Looking at the latest version of drupal 4.7b3, there are two relationships among terms: relatedness and synonymy. Since 4.7 appears to support tags and possibly user-defined keywords, I think the notions of relatedness and synonymy should be analyzed very carefully.
First on relatedness, I think this feature is currently implemented "correctly". That term A is related to terms B and C implies terms B and C are related to A. But B is not assumed to be related to C.
On synonymy, I think this notion must be rectified by Drupal before it can be applied effectively to a loosely (user-) defined folksonomy or tagging application. Currently, synonymy is NOT even symmetric. Term A is set to be synonymous to term B, but Drupal can not derive that term B is symmetrically synonymous to term A.
I suggest that synonymy be implemented as follows:
+ Assosciated to each term is a set of senses. In each sense, a term can be caterogized to be synonymous to any number of terms in the vocab.
+ All terms synonymous in a sense must be mutually synomyous to one another.
For example, in the creation of a new term "chair", I can define two senses for this term. In the first sense, I define that the following 4 terms are synonymous to it:
# S: president, chairman, chairwoman, chairperson
And in the second sense, I define that the following 3 terms are also synonymous to it.
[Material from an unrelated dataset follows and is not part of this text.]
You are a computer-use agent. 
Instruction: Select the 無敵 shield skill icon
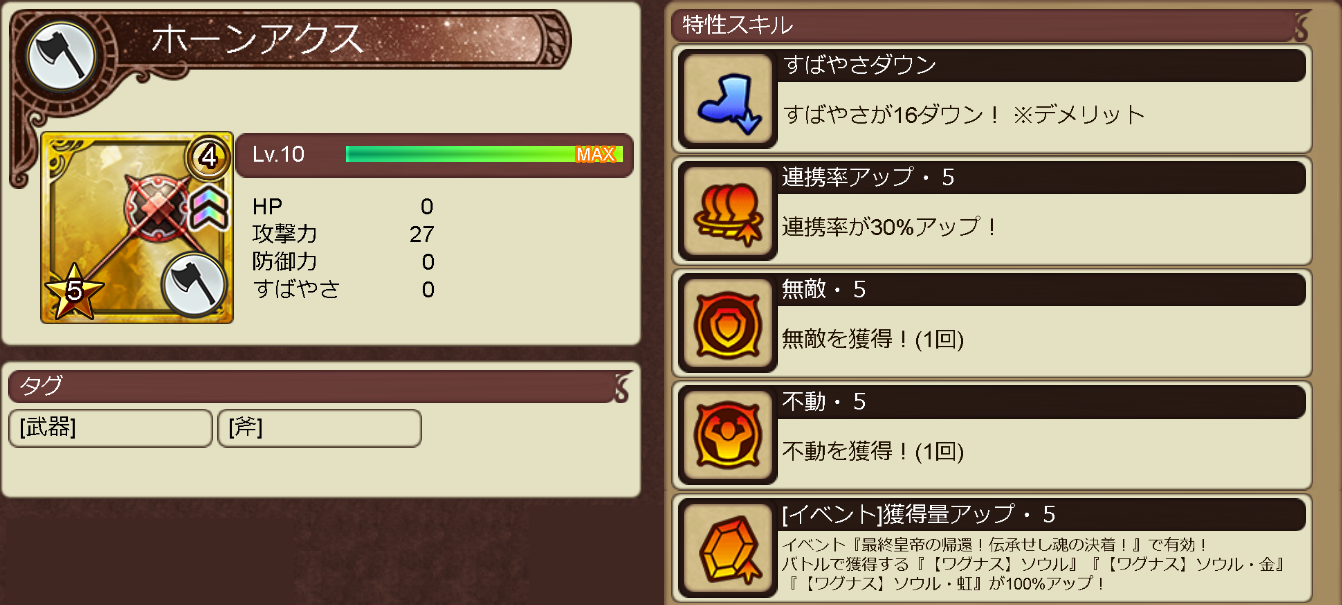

# S: electric chair, death chair, hot seat
This characterization of the term "chair" should automatically cause the following actions:
1. a new sense is created for each of the terms president, chairman, chairwoman and chairperson. Further, this relationship must be *mutually* synonymous. That is, for example, the sense entry for term "presisent" should consist of chair, chairman, chairwoman and chairperson (even though I didn't explicitly declare a synonymy between the terms president and chairman, or chairwoman, chairperson, respectively).
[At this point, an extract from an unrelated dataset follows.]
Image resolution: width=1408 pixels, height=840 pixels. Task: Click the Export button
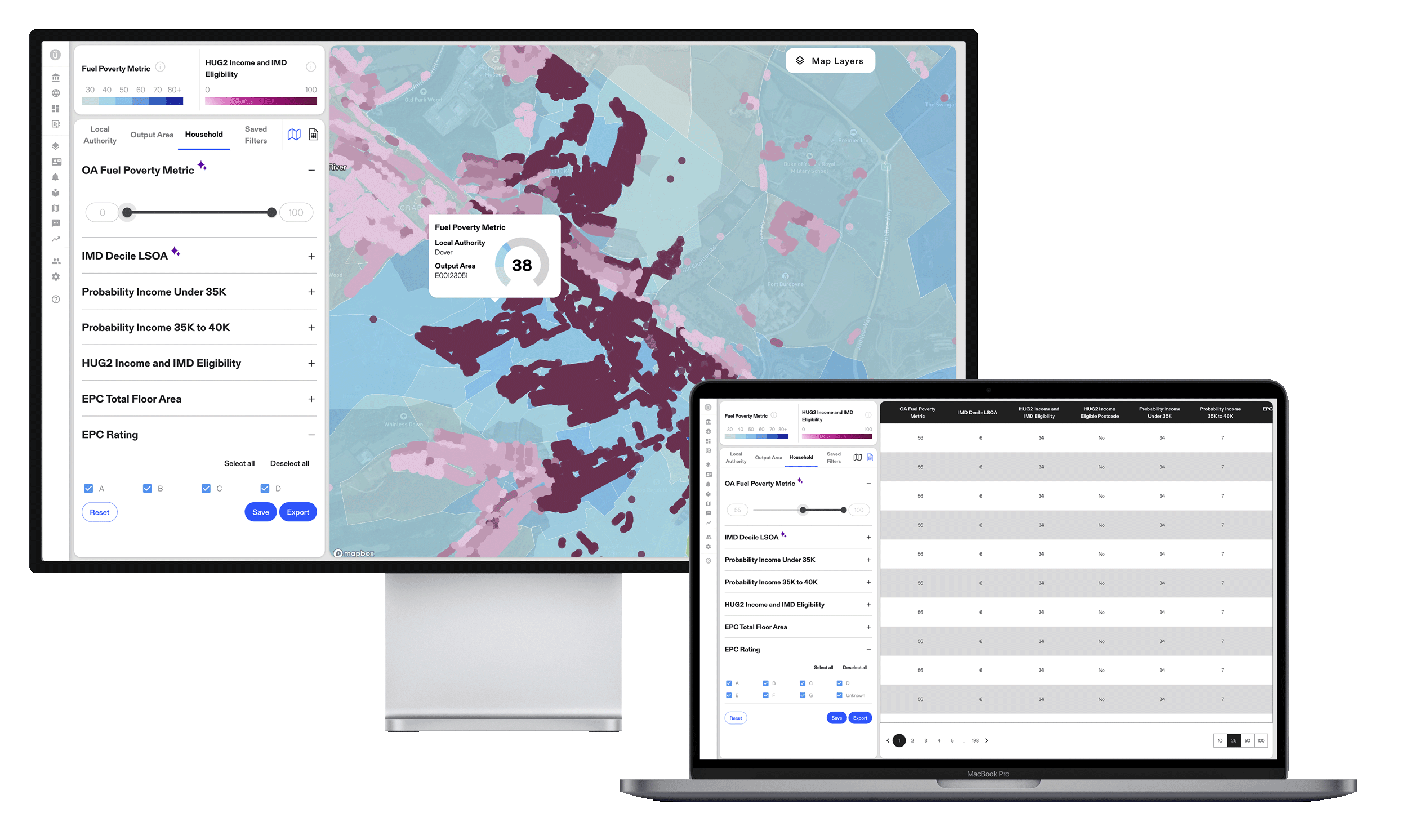[298, 512]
2. similar actions for each of the terms in the second sense, namely electric chair, death chair, hot seat.
[I came up with these terms by doing a lookup for "chair" at WordNet: http://wordnet.princeton.edu/perl/webwn]
It would be efficient if there is a seperate database table for "senses" to avoid duplicates.
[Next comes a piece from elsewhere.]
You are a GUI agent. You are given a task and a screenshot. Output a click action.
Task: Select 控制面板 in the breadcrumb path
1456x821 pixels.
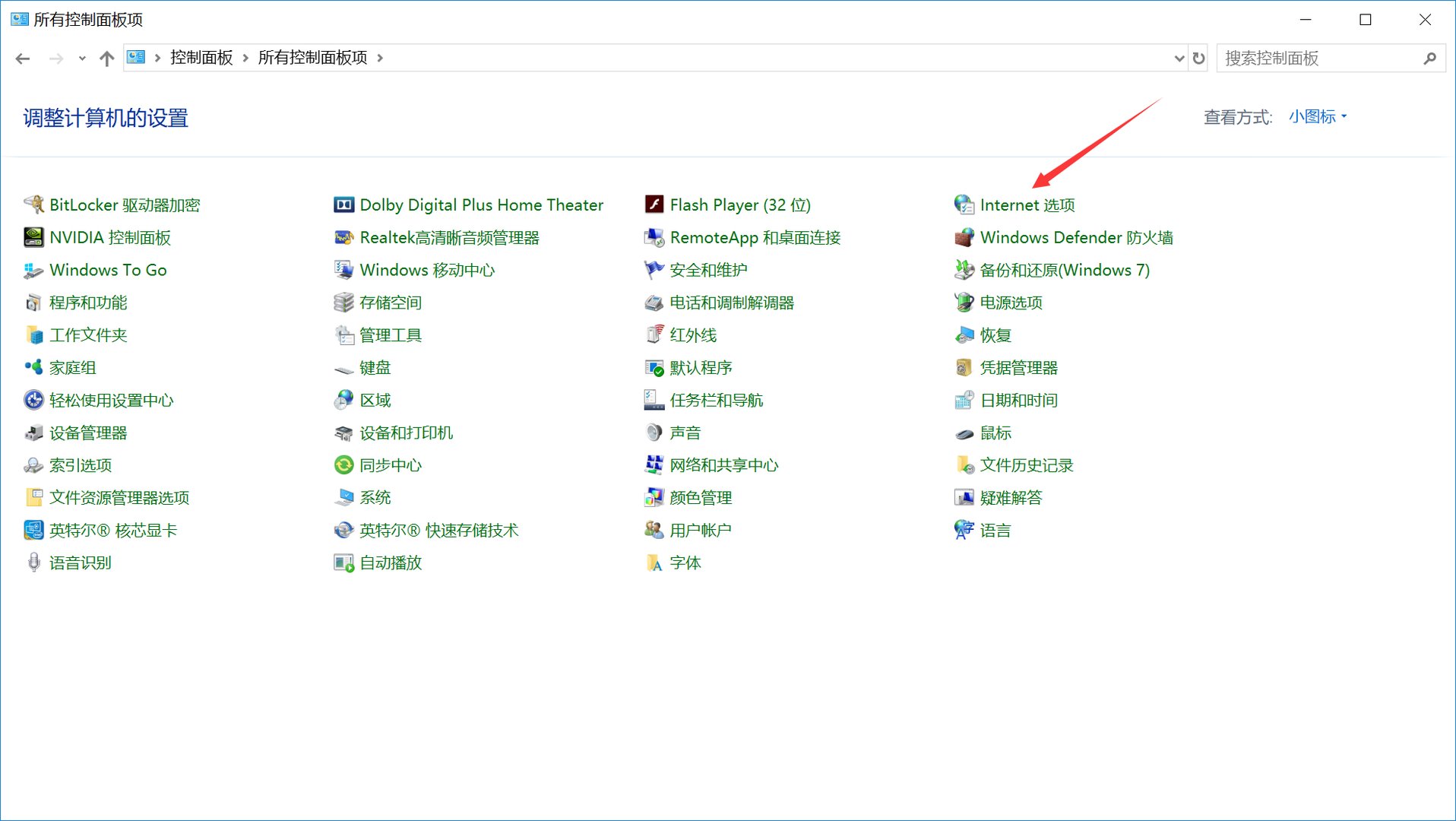coord(201,59)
The Bottom Line is this: currently Drupal can get away with a loose definition of synonymy. The reason is that the current taxonomy is very well controlled by a carefully selected group of "super users" of the website; few synonymous terms exist. But this notion of synonymy (and perhaps other linguistic notions too) but be clarified and supported in order for Drupal to be applicable *effectively* to a community environment, where taxonomies, vocabularies are dynamicallly defined by just normal users, who will inevitably expand the boundary of synonymy.
Comments
Comment #1
gerhard killesreiter commentedThanks for your analysis of our taxonomy features. It is unlikely, thought, that somebody will be going to implement this feature because synonymy and relatedness aren't even exposed by Drupal's core and need contributed modules to display them. So the interest in them is pretty low. Nevertheless better implementations would sure be appreciated.
Comment #2
David Lesieur commentedThere is a problem only depending on how you use taxonomies.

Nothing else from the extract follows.